La sua carriera comincia nel 1976 con Bar Sport, edito da Mondadori, da cui è stato tratto un film con Claudio Bisio.

Si è spento a 78 anni Stefano Benni, uno degli scrittori italiani più amati e riconoscibili degli ultimi decenni. Narratore, poeta, giornalista, drammaturgo e sceneggiatore, Benni aveva conquistato generazioni di lettori con il suo stile inconfondibile, capace di intrecciare comicità, invenzione linguistica e il surreale.

Autore prolifico, pubblicato in gran parte da Feltrinelli, è stato tradotto in molte lingue e apprezzato anche all’estero. La sua carriera comincia nel 1976 con Bar Sport, edito da Mondadori: una raccolta di racconti ambientati in quei bar di provincia che tutti riconoscono e che, nella sua scrittura, diventano teatri grotteschi e irresistibili di umanità varia. Quel libro, considerato ormai un classico della letteratura umoristica italiana, ha avuto un seguito nel 1997 e persino una trasposizione cinematografica nel 2011, diretta da Massimo Martelli e con Claudio Bisio tra i protagonisti.

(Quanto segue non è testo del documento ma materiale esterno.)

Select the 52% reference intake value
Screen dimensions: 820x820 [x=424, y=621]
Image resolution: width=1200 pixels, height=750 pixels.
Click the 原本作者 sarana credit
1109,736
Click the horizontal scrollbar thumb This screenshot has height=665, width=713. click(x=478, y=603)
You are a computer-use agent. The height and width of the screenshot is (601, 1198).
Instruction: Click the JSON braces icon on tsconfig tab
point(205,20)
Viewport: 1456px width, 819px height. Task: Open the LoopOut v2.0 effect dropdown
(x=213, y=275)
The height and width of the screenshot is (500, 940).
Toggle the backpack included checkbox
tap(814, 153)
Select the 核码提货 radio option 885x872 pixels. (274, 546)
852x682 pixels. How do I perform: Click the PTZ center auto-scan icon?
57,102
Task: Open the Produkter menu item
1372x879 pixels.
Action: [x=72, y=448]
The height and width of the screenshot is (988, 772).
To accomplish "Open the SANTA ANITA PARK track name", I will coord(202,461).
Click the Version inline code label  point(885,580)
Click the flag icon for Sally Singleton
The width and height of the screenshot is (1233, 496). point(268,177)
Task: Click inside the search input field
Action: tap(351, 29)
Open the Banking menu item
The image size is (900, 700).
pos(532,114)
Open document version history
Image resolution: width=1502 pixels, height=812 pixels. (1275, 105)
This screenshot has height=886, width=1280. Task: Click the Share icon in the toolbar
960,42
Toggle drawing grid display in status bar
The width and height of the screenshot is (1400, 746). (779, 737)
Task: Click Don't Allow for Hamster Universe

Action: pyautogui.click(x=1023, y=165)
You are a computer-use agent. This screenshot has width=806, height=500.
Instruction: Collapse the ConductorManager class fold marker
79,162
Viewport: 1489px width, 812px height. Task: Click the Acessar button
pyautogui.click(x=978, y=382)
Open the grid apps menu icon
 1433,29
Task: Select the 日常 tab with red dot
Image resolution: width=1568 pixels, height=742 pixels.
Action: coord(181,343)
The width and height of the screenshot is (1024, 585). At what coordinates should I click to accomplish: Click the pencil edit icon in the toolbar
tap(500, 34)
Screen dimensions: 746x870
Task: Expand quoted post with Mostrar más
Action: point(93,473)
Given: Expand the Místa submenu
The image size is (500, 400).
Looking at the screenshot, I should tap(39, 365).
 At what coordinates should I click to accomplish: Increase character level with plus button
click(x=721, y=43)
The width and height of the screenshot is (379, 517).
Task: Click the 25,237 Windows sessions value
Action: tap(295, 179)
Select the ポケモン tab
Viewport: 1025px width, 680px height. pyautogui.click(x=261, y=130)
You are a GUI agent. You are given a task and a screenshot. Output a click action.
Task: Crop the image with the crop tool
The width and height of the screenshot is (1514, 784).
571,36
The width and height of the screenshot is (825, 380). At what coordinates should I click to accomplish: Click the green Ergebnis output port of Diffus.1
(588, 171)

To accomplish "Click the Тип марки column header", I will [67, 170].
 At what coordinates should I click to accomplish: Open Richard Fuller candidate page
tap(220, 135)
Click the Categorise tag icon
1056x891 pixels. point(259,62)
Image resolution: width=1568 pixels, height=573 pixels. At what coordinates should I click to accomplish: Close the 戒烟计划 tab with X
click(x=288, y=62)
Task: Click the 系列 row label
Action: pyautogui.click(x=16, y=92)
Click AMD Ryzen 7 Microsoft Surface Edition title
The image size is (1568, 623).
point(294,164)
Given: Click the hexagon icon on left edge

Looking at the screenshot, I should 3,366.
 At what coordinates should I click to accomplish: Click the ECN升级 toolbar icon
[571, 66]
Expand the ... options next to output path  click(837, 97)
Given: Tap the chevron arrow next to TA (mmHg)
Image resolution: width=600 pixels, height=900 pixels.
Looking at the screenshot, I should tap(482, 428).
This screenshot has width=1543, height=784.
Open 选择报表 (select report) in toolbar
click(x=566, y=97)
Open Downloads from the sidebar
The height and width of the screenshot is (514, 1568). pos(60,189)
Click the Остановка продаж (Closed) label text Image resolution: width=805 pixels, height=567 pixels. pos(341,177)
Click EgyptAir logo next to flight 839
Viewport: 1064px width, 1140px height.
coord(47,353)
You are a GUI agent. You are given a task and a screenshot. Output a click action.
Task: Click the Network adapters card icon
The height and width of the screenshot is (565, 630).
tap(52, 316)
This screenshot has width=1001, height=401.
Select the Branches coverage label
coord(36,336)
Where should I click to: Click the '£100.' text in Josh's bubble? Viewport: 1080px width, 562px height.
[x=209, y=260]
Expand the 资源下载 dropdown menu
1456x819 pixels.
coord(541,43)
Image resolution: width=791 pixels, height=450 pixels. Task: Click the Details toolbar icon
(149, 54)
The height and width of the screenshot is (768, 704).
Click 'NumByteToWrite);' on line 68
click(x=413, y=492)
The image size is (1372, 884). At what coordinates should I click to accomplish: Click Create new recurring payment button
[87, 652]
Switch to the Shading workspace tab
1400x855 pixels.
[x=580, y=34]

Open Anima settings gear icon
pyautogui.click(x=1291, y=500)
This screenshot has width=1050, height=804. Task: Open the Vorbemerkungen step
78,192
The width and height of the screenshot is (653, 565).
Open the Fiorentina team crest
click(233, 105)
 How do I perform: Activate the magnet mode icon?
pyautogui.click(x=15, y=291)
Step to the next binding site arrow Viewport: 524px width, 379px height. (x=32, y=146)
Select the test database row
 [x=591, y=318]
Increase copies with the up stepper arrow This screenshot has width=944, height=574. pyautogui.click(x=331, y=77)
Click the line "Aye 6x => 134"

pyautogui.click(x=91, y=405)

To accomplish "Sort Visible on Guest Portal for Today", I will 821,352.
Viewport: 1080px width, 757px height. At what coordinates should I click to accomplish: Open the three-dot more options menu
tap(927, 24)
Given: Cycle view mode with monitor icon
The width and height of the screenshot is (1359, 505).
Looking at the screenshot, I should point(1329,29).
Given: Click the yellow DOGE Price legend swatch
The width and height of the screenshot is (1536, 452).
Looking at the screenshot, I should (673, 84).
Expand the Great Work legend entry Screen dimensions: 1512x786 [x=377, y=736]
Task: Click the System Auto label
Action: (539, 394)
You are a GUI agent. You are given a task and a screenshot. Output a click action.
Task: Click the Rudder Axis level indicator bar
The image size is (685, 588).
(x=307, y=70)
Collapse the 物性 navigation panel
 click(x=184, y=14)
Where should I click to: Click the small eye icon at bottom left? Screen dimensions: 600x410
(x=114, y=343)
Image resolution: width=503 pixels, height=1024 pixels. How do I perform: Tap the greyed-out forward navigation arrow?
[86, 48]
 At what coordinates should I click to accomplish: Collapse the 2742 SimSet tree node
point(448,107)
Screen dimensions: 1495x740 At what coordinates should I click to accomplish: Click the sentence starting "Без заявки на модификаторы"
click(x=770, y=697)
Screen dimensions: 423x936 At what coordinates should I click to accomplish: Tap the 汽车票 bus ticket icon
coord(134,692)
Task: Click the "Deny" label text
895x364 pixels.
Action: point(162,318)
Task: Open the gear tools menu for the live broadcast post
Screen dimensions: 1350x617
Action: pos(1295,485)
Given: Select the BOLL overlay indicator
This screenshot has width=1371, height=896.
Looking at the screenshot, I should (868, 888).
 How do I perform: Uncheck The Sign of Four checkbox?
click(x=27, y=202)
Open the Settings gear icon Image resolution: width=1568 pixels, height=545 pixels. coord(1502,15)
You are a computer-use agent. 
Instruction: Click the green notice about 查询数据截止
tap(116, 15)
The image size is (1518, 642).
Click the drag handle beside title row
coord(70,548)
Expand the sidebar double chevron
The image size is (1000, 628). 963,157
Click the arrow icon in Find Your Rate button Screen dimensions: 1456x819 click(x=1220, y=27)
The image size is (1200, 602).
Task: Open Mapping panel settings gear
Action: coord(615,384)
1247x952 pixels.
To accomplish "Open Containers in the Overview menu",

Nel corso della sua carriera, Benni ha dato vita a titoli che sono entrati nella memoria collettiva, come La compagnia dei celestini (1992), Baol (1990), Saltatempo (2001) o Margherita Dolcevita (2005). La sua penna, ironica e immaginifica, sapeva parlare di politica e società attraverso allegorie e mondi fantastici, rimanendo sempre profondamente legata al presente. Accanto ai libri, ha collaborato con numerose testate giornalistiche – L’Espresso, Panorama, Linus, la Repubblica, il Manifesto – ed è stato autore per il teatro, la televisione e il cinema. Nel 1987 scrisse la sceneggiatura di Topo Galileo di Francesco Laudadio, interpretato dall’amico Beppe Grillo con musiche di Fabrizio De André e Mauro Pagani; nel 1989 diresse con Umberto Angelucci Musica per vecchi animali, tratto dal suo romanzo Comici spaventati guerrieri, con un cast che includeva Dario Fo e Paolo Rossi.

Nel 2015 rifiutò il premio Vittorio De Sica, conferito dal governo, come forma di protesta contro i tagli alla scuola e alla cultura operati dall’esecutivo Renzi. Il soprannome “Lupo”, con cui amava firmarsi, è diventato quasi un marchio di fabbrica. Nel 2018 il documentario Le avventure del Lupo – La storia quasi vera di Stefano Benni, presentato al Festival del Cinema di Roma e diretto da Enza Negroni, ne ha celebrato vita, opere e pensiero. Da tempo malato, Benni aveva ridotto le sue apparizioni pubbliche.